You were close at the end, but there are a few things missing. You cannot $rename when using the positional operator, instead you need to $set the new name and $unset the old one. But there is another restriction here as they will both belong to "checkouts" as a parent path in that you cannot do both at the same time.
The other core line in your question is "traverse the element" and that is the one thing you cannot do in updating "all" of the array elements at once. Well, not safely and without possibly overwriting new data coming in anyway.
What you need to do is "iterate" each document and similarly iterate each array member in order to "safely" update. You cannot really iterate just the document and "save" the whole array back with alterations. Certainly not in the case where anything else is actively using the data.
I personally would run this sort of operation in the MongoDB shell if you can, as it is a "one off" ( hopefully ) thing and this saves the overhead of writing other API code.
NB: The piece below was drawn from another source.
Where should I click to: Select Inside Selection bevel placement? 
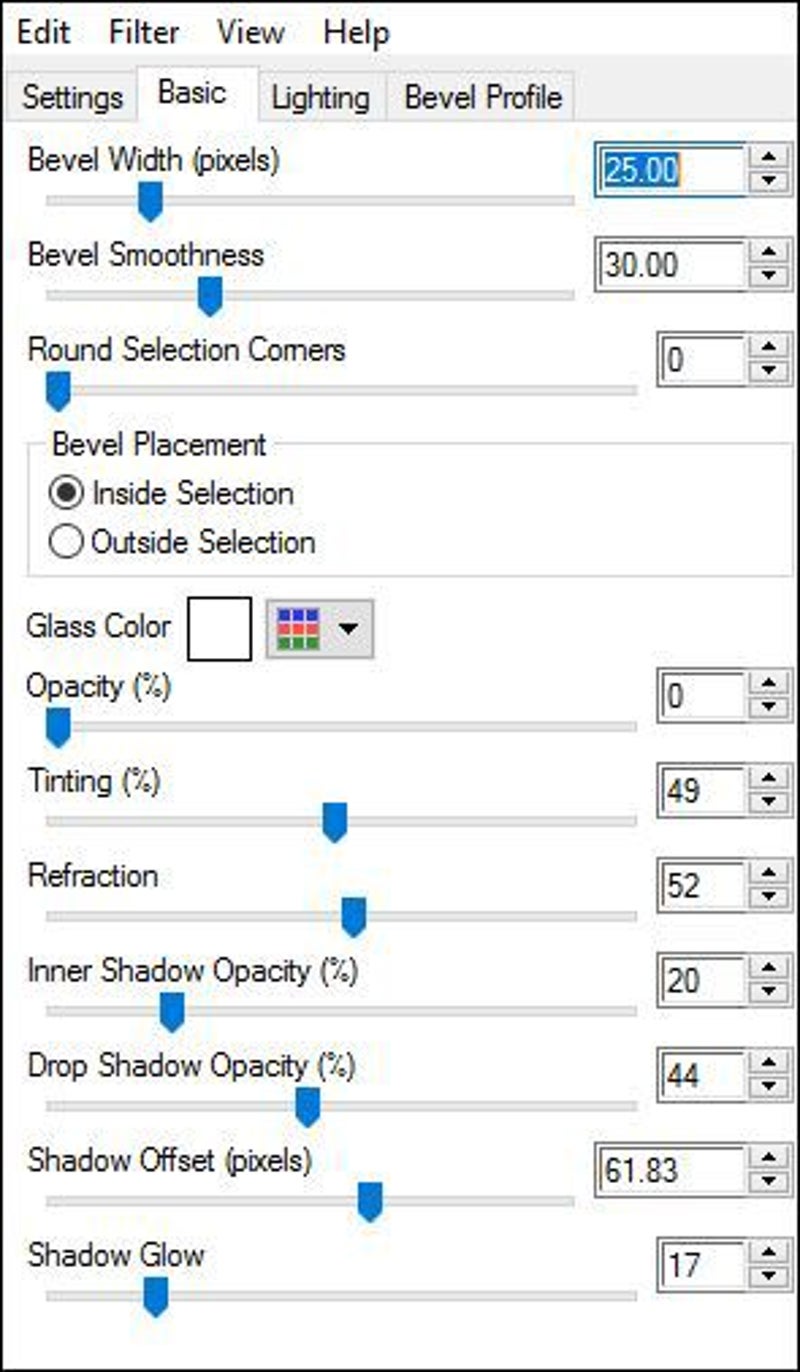click(x=66, y=493)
Also we're using the Bulk Operations API here to make this as efficient as possible. With mongoose it takes a bit more digging to implement, but still can be done. But here is the shell listing:
var bulk = db.collection.initializeOrderedBulkOp(),
count = 0;
db.collection.find({ "checkouts.techId1": { "$exists": true } }).forEach(function(doc) {
doc.checkouts.forEach(function(checkout) {
if ( checkout.hasOwnProperty("techId1") ) {
bulk.find({ "_id": doc._id, "checkouts._id": checkout._id }).updateOne({
"$set": { "checkouts.$.techId": checkout.techId1 }
});
bulk.find({ "_id": doc._id, "checkouts._id": checkout._id }).updateOne({
"$unset": { "checkouts.$.techId1": 1 }
});
count += 2;
if ( count % 500 == 0 ) {
bulk.execute();
bulk = db.collection.initializeOrderedBulkOp();
}
}
});
});
if ( count % 500 !== 0 )
bulk.execute();
Since the $set and $unset operations are happening in pairs, we are keeping the total batch size to 1000 operations per execution just to keep memory usage on the client down.
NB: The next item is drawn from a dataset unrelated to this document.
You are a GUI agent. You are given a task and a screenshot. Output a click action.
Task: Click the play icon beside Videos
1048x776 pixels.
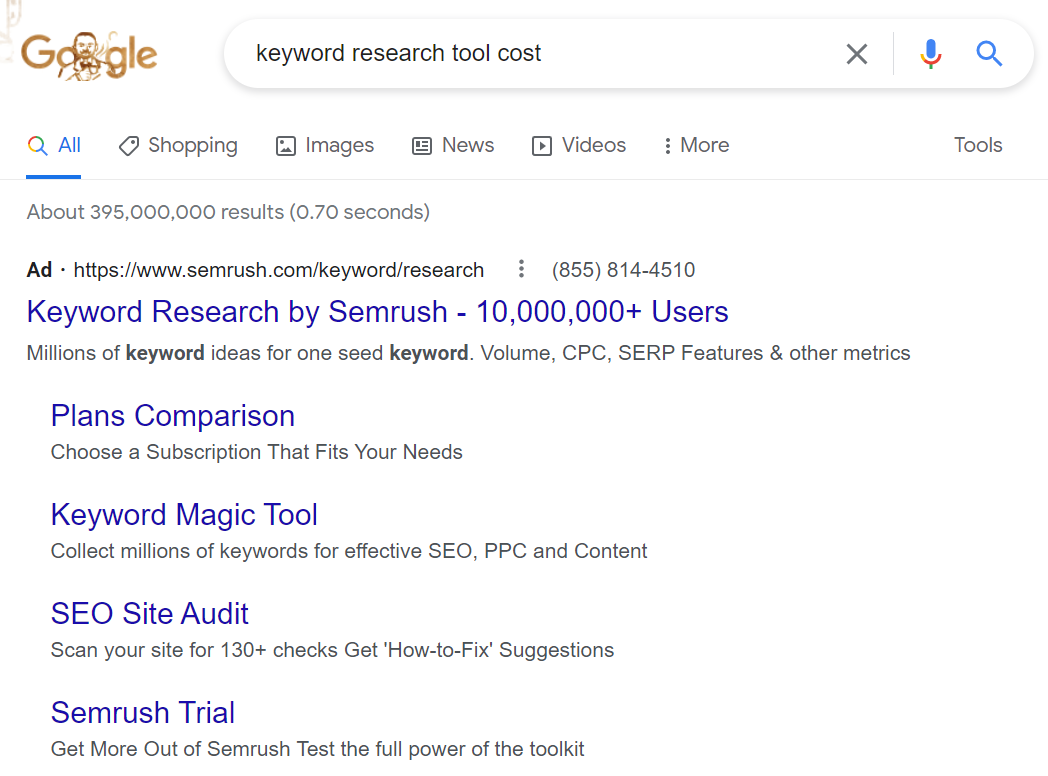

The loop simply looks for documents where the field to be renamed "exists" and then iterates each array element of each document and commits the two changes. As Bulk Operations, these are not sent to the server until the .execute() is called, where also a single response is returned for each call. This saves a lot of traffic.
If you insist on coding with mongoose. Be aware that a .collection acessor is required to get to the Bulk API methods from the core driver, like this:
var bulk = Model.collection.inititializeOrderedBulkOp();
And the only thing that sends to the server is the .execute() method, so this is your only execution callback:
bulk.exectute(function(err,response) {
// code body and async iterator callback here
});
And use async flow control instead of .forEach() such as async.each.
Also, if you do that, then be aware that as a raw driver method not governed by mongoose, you do not get the same database connection awareness as you do with mongoose methods. Unless you know for sure the database connection is already established, it is safter to put this code within an event callback for the server connection:
mongoose.connection.on("connect",function(err) {
// body of code
});
But otherwise those are the only real ( apart from call syntax ) alterations you really need.
This worked for me, I created this query to perform this procedure and I share it, (although I know it is not the most optimized way):
First, make an aggregate that (1) $match the documents that have the checkouts array field with techId1 as one of the keys of each sub-document. (2) $unwind the checkouts field (that deconstructs the array field from the input documents to output a document for each element), (3) adds the techId field (with $addFields), (4) $unset the old techId1 field, (5) $group the documents by _id to have again the checkout sub-documents grouped by its _id, and (6) write the result of these aggregation in a temporal collection (with $out).
const collection = 'yourCollection'
db[collection].aggregate([
{
$match: {
'checkouts.techId1': { '$exists': true }
}
},
{
$unwind: {
path: '$checkouts'
}
},
{
$addFields: {
'checkouts.techId': '$checkouts.techId1'
}
},
{
$project: {
'checkouts.techId1': 0
}
},
{
$group: {
'_id': '$_id',
'checkouts': { $push: { 'techId': '$checkouts.techId' } }
}
},
{
$out: 'temporal'
}
])
Then, you can make another aggregate from this temporal collection to $merge the documents with the modified checkouts field to your original collection.
db.temporal.aggregate([
{
$merge: {
into: collection,
on: "_id",
whenMatched:"merge",
whenNotMatched: "insert"
}
}
])
How can I get and return the first element in an array using a Mongo aggregation?
I tried using this code:
db.my_collection.aggregate([
{ $project: {
resp : { my_field: { $slice: 1 } }
}}
])
but I get the following error:
uncaught exception: aggregate failed: {
"errmsg" : "exception: invalid operator '$slice'",
"code" : 15999,
"ok" : 0
}
Note that 'my_field' is an array of 4 elements, and I only need to return the first element.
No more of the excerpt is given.